Я привстал на столбик и начал смотреть через окно в комнату, освещенную одной из этих высоких римских ламп, в три огня, похожих на древние, очень изящных, но плохо освещающих. В комнате толпа растрепанных девушек танцевала род вальса, кружась без памяти; но вдруг одна из них закричала; «La fraschetana!» Это характерный танец, как бы гавот фраскатанский. Все стали в кружок, чтобы видеть, как Даниелла начнет этот танец со старой деревенской женщиной, которая славится тем, что сохранила о нем истинное представление. Оливия подала мне знак, чтобы я влез в окно. Я был очень рад предложению и смешался с толпой, не возбуждая ни малейшего удивления; все внимание этих девочек было устремлено на эти два образца местного хореографического искусства.

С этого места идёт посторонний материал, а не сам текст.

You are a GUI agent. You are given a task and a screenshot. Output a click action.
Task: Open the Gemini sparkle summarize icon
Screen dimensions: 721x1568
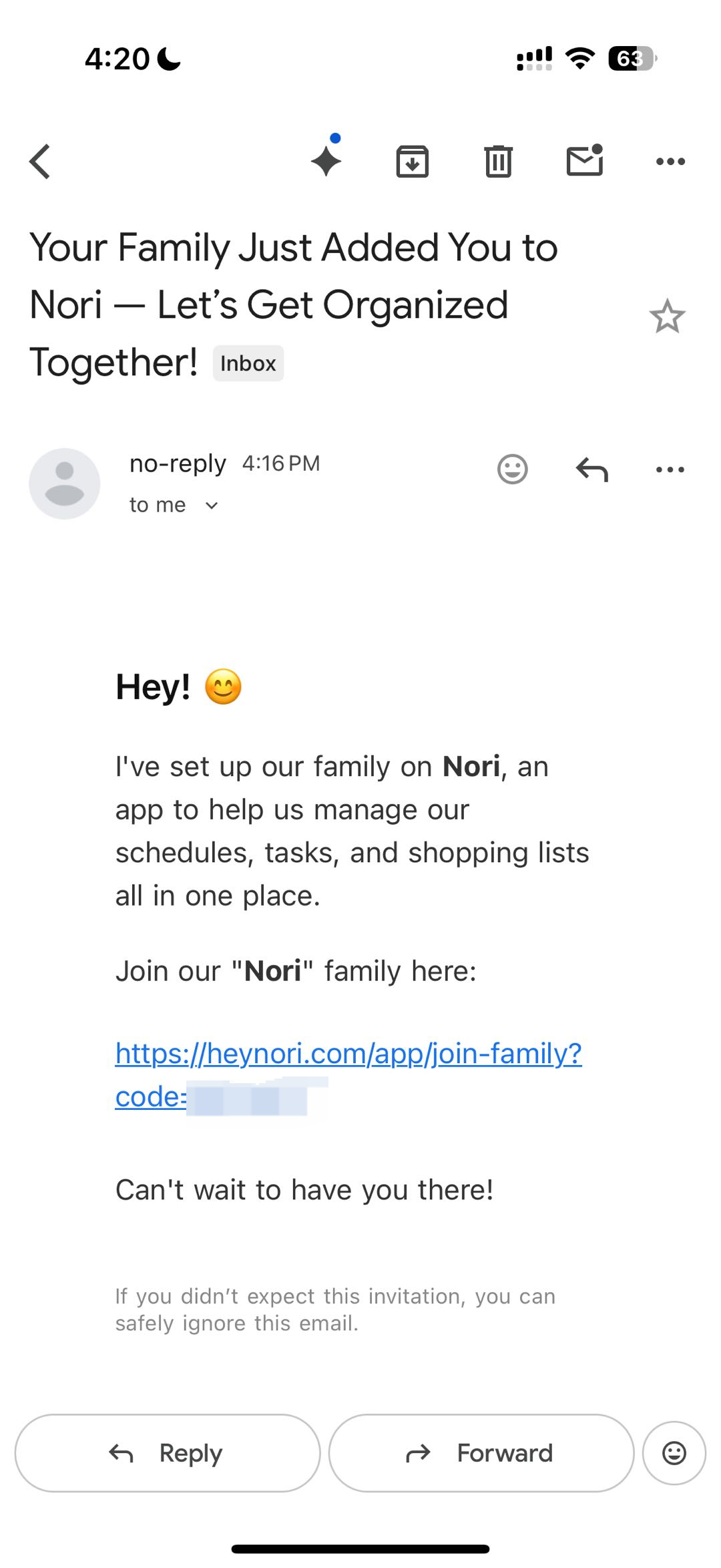click(326, 160)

Fraschetana — прелестный танец. Женщины, взявшись руками за передник и грациозно раскачивая его перед собой, жеманятся друг перед другом. Старая матрона, с суровыми чертами лица, подражая ужимкам маленьких детей, была смешна до крайности, а между тем никто не смеялся, и это кривлянье нисколько не смущало Даниеллу. Когда я смотрел на Даниеллу, я чувствовал какую-то дрожь ревности во всей крови моей. Если бы тут был еще кто-нибудь из мужчин, я, пожалуй, придрался бы к нему. Мне кажется, что я не был бы в состоянии смотреть на ее танцы, иначе как в кругу этих девочек. Она слишком прекрасна в минуты одушевления.

Я не скажу, чтобы в пляске ее были видны искусство и особенная грация: это вдохновение, это исступление, но исступление Сивиллы; это в трепет приводящая, невыразимая энергия. Это палящий взор, ослепительная улыбка и вдруг расслабляющая томность. После девятиминутного танца, она великодушно уступила свое место. «На смену!» — вскричала она, хватаясь за tamburello и звеня им с удивительной силой. Ничего не может быть очаровательнее быстрой игры маленьких пальчиков на упругой коже этого сельского инструмента. Она не держит его над головой и не ударяет в него верхней стороной руки, как это водится в других местах. Здесь женщины держат тамбурин неподвижно и играют на нем пальцами, как на клавишах. Звук, извлекаемый ими одним прикосновением пальцев, страшно силен и обозначает ритм так резко и так внятно, что и плохая танцовщица увлекается.

Но пляска не шла так живо, как хотела Даниелла. Чтобы придать ей больше огня, она запела во весь голос, с гневным акцентом, упрекая и возбуждая своих сонливых подруг, с той легкостью импровизации, на которую так податлив итальянский язык; все сословия народа владеют ритмом и рифмой этого языка так же свободно, как прозаическим разговорным словом. Каждое пропетое таким образом слово обладает свойством производить на слушателей возбуждающее или веселящее действие. Пляска остановилась; все слушали, как Даниелла посреди подруг своих пела смешные и язвительные куплеты, Как только она переставала, публика кричала ей: «Еще, еще!» У нее удивительный голос, самый сильный и вместе с тем самый приятный, какой когда-либо удавалось мне слышать; так и хватает за сердце, так упоительно говорит чувствам, даже в ребяческих шутках и в выражении гнева. «Боже мой, — думал я, — как прекрасна, как полна южная натура, она смеется над учением и в себе самой находит истинный смысл прекрасного, во всех его проявлениях». Я почти стыдился, почти пугался мысли, что обладаю этой женщиной, которой толпа рукоплескала бы, если бы она появилась на сцене с этим вдохновением и этой безыскусной небрежностью, для оценки которых я один составляю теперь всю публику.